Julie Anderson with her cake celebrating her award at the Haines Volunteer Fire Department Christmas party.
Haines Volunteer Fire Department Emergency Medical Services (EMS) director Julie Anderson was named this year’s EMS Educator of the Year for the 2021 Governor’s EMS Awards.
The award is given annually by the Governor’s Alaska Council on EMS to an Alaska certified Emergency Trauma Technician or Emergency Medical Technician instructor “who is dedicated to quality instruction and promoting the best in pre-hospital care or has made an outstanding contribution to EMS education.”
Haines EMT Jenn Walsh nominated Anderson. EMS professionals from across the state and country signed letters of support including local volunteers, regional fire chiefs, and leaders and medical directors of Juneau Mountain Rescue, Alaska Fire Service Smokejumpers, Harborview Respiratory Care Department, Wilderness Medical Associates and Capital City Fire Rescue.

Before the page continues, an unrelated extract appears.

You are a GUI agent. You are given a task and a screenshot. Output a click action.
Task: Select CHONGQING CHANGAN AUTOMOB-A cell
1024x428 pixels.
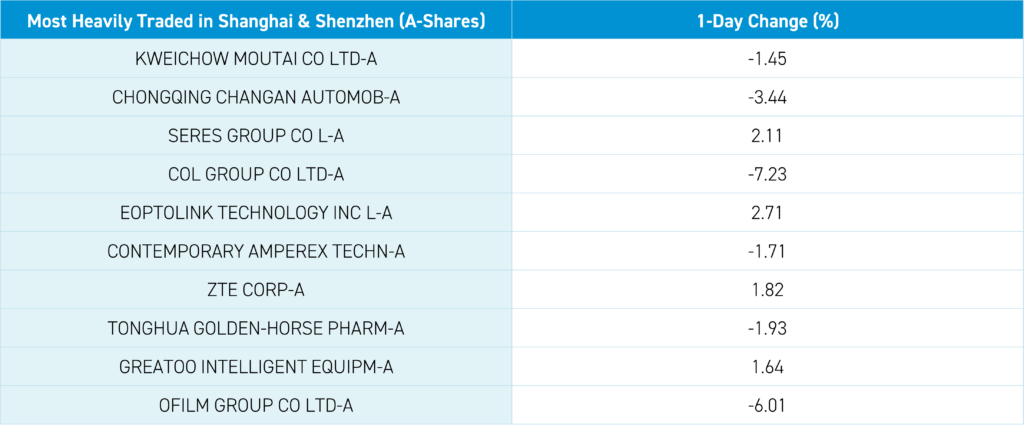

Anderson joined the HVFD in 2008 as a volunteer paramedic and has taught EMT courses, wilderness medicine and a variety of other lifesaving skills in Haines, Alaska and internationally.
“Haines is not the only community lucky enough to have Julie as an EMT instructor,” Walsh wrote in her nomination letter. “She teaches EMT courses and refreshers all around Alaska, including fire and EMS departments, search and rescue organizations, United States Coast Guard, Bureau of Land Management Alaska Smokejumpers, and for Airlift Northwest.”
HVFD volunteers celebrated Anderson’s award at their Christmas party Monday night. She was unaware that she had one until HVFD chief Al Giddings presented it to her that night.
“I wiped more than a few tears from my eyes while chief was reading from the letters of recommendation and when he brought me up to present my cake,” Anderson said. “I can’t express how much it meant to me to receive the announcement at home, in front of my Haines VFD family. These people have supported and buoyed me since I joined in 2008, and I truly believe that my success is as mine as it is theirs.”
Giddings read from Anderson’s letters of support including one from David Johnson, medical director of the Wilderness Medical Associates International.
“To succeed as a scholar, one needs an inquisitive mind that can challenge the status quo and be open to new ideas,” Johnson wrote. “As an educator, that person needs to be able to take information and concepts and present them in a variety of ways that can both challenge and enlighten learners with a range of backgrounds…I think Julie possesses all of these qualities and more.”